__Exercise prompt__
Starting with the line that contains "This screenshot has height=294, width=924." and ending with the last line of the entries, repeat exactly those lines and nothing else, pictures excluded.

[Stored items]
+---+

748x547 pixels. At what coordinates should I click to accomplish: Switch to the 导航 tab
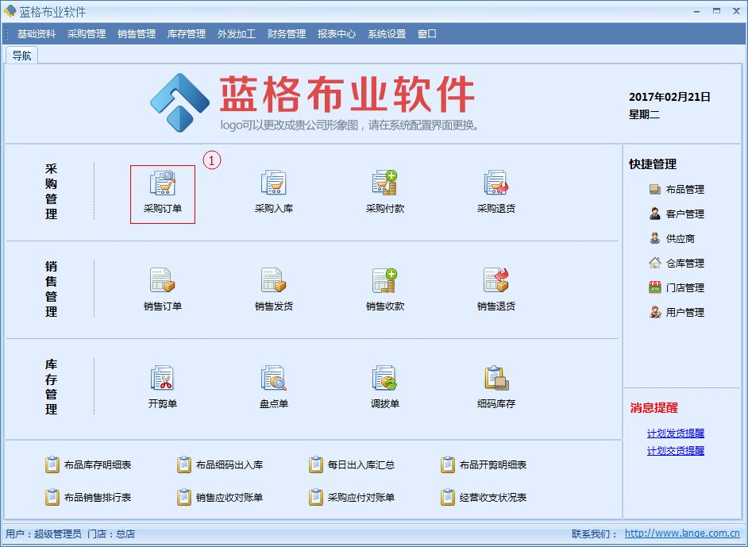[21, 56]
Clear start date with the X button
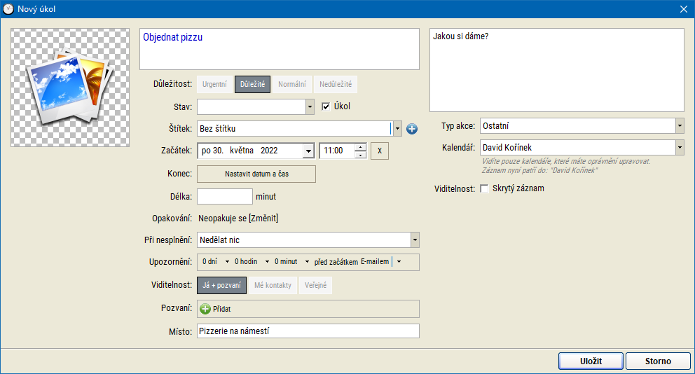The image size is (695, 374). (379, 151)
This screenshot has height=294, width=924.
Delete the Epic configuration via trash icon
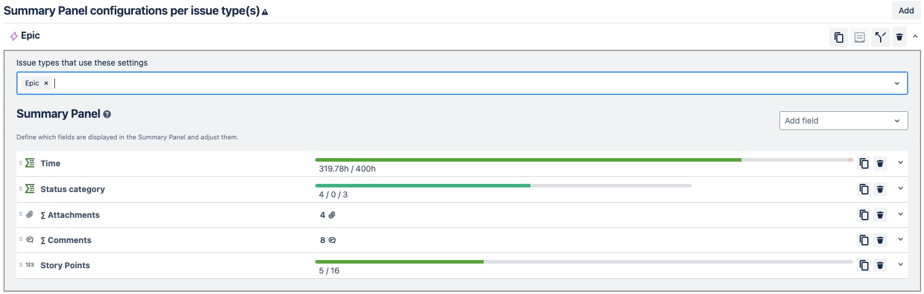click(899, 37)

+---+

__Written solution__
This screenshot has height=294, width=924.
Delete the Epic configuration via trash icon
click(899, 37)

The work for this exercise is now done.